5 conseils en cas de licenciement

1- Savoir de quoi on parle

Le licenciement, c’est, fondamentalement, une rupture du contrat de travail dont l’employeur prend l’initiative.
Il y en a de 3 types :

  • le licenciement économique : pour des raisons impérieuses (indépendantes de votre propre qualité professionnelle, et qu’elle doit d’ailleurs justifier) l’entreprise supprime votre emploi
  • le licenciement pour faute : on distingue la faute grave (en tous cas suffisamment pour justifier la rupture) et la faute lourde (basée sur la notion – rarement démontrable – de la présence d’une « intention de nuire »)
  • le licenciement pour une cause « réelle et sérieuse », c'est-à-dire basé sur des faits que l’on peut prouver (réels) et qui sont suffisamment graves (sérieux) pour justifier le licenciement ; par exemple : impossibilité de reclasser un salarié devenu physiquement inapte à son travail, insuffisance professionnelle, perte de confiance fondée sur de « bonnes » raisons, …
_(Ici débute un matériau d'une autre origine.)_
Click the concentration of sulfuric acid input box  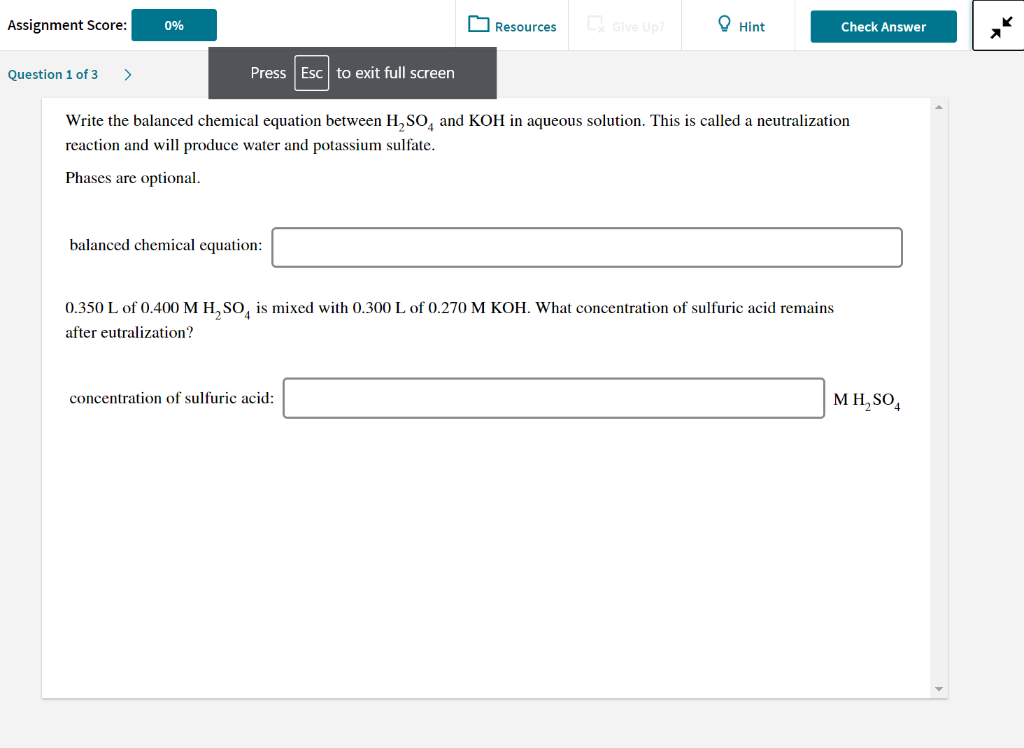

Comme toutes ces notions sont très vagues, il existe une jurisprudence (*) très importante sur le sujet.

2- Estimer la situation

En cas de désaccord sur le licenciement, le schéma habituel est de porter plainte auprès du tribunal des Prud’hommes. Si ce dernier juge que votre employeur a utilisé un motif de licenciement qui n’est pas valable, il risque d’être condamné à vous payer des dommages et intérêts, voir à vous réintégrer dans l’entreprise et dans votre poste.

Le même risque existe s’il ne respecte pas la procédure de licenciement ; celle-ci prévoit :

  • un entretien préalable au licenciement, précédé d’une convocation écrite et d’un délai pour vous y préparer (compter une semaine entre la convocation et l’entretien)
  • la confirmation éventuelle de la décision de vous licencier, de 2 jours à un mois après l’entretien.
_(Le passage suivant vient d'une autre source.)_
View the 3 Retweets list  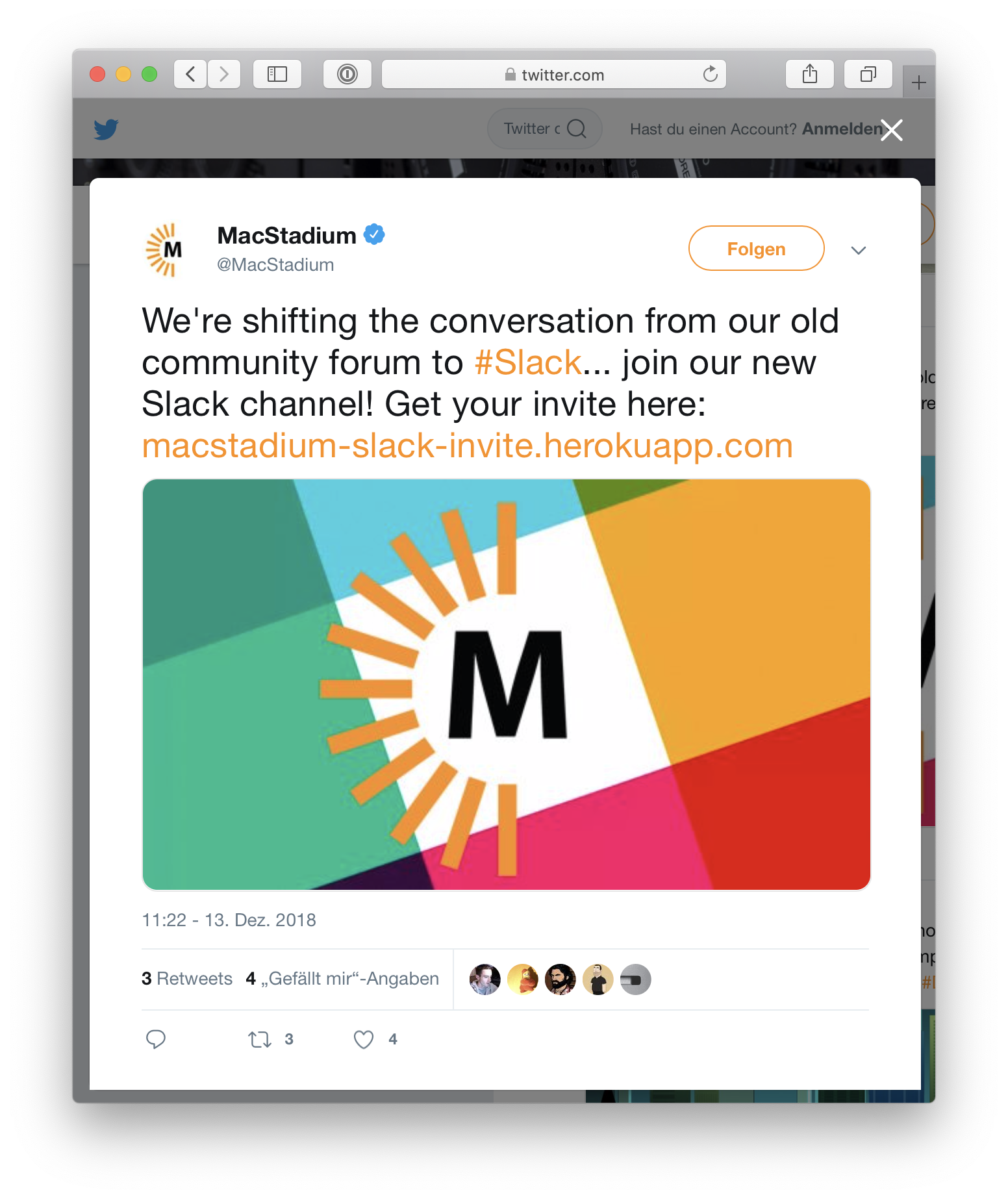coord(187,979)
Attention, des règles particulières existent en cas de licenciements économiques collectifs.

3- Evaluer les conséquences possibles

Le licenciement pour faute se fait sans préavis (on quitte donc l’entreprise du jour au lendemain, une fois la procédure faite) et sans indemnité de licenciement.
Dans les autres cas :

  • on applique le préavis prévu dans votre contrat ou votre convention collective
  • l’indemnité de licenciement est calculée en fonction de l’ancienneté dans l’entreprise, selon une formule définie par la convention collective ou à défaut par la loi.
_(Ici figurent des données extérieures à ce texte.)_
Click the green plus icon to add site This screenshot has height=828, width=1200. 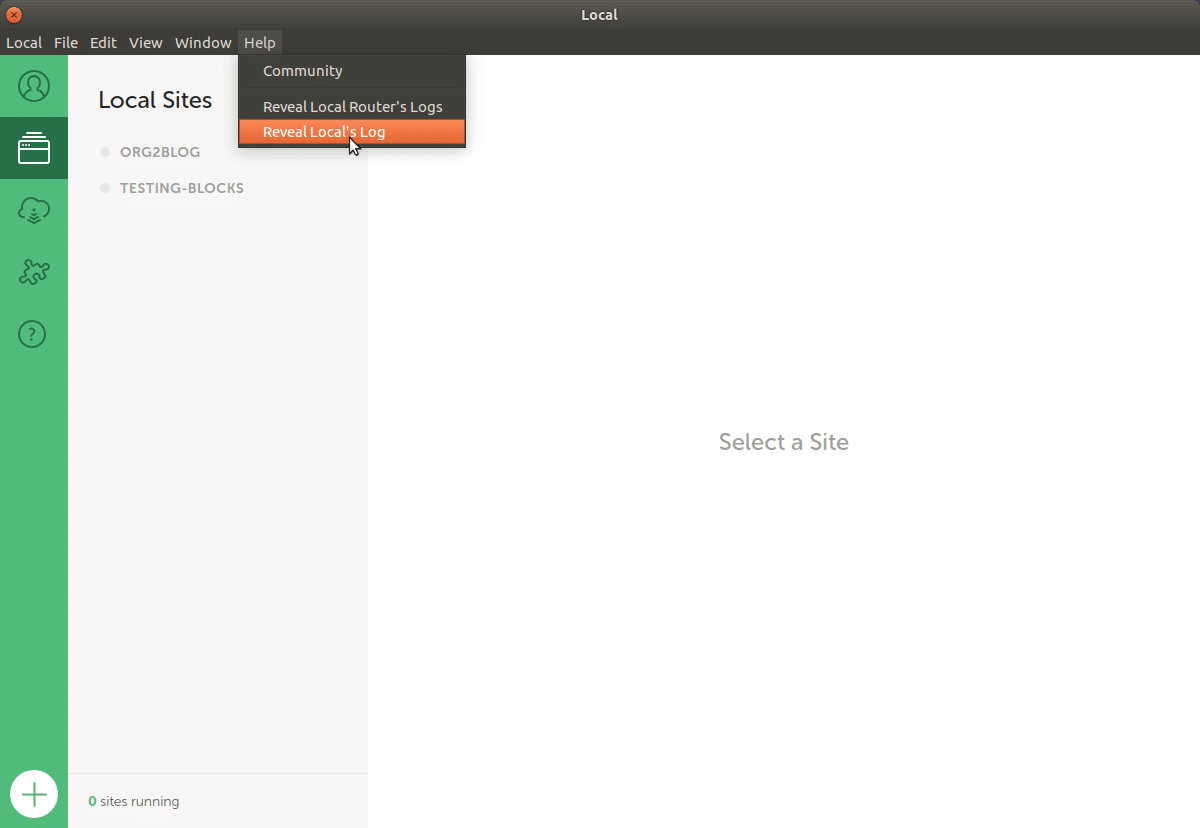34,794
Le licenciement économique s’accompagne de conditions spécifiques et généralement plus favorables. Ne pas oublier que sauf en cas de faute lourde, vos congés non-pris vous seront payés.
Dans tous les cas, les ASSEDIC vont considérer que vous avez droit aux allocations de chômage, car vous avez été "privés d’emploi contre votre gré" (cela peut-être aussi le cas, par exemple, si vous démissionnez pour suivre votre conjoint ou afin de vous soustraire à un harcèlement pour lequel votre employeur a été condamné).

4- Se faire conseiller

Vous pouvez venir à l’entretien préalable, accompagné d’une personne qui doit être aussi salariée de la même entreprise.
Une exception existe dans les très petites entreprises, dépourvues de délégués du personnel : dans ce cas, vous pouvez, en vous adressant à la mairie de votre domicile, avoir accès à une liste de "conseillers du salarié", désignés par des organisations syndicales, et prêts à vous conseiller et à vous accompagner à l’entretien préalable.
L’Inspecteur du Travail peut également vous conseiller, de même que les Délégués du Personnel de votre entreprise.
Vous pouvez bien sûr faire appel à un avocat (c’est bien sûr la formule la plus chère, à n’employer que si vous avez une chance raisonnable de gagner quelque chose par rapport à ce que prévoit votre employeur).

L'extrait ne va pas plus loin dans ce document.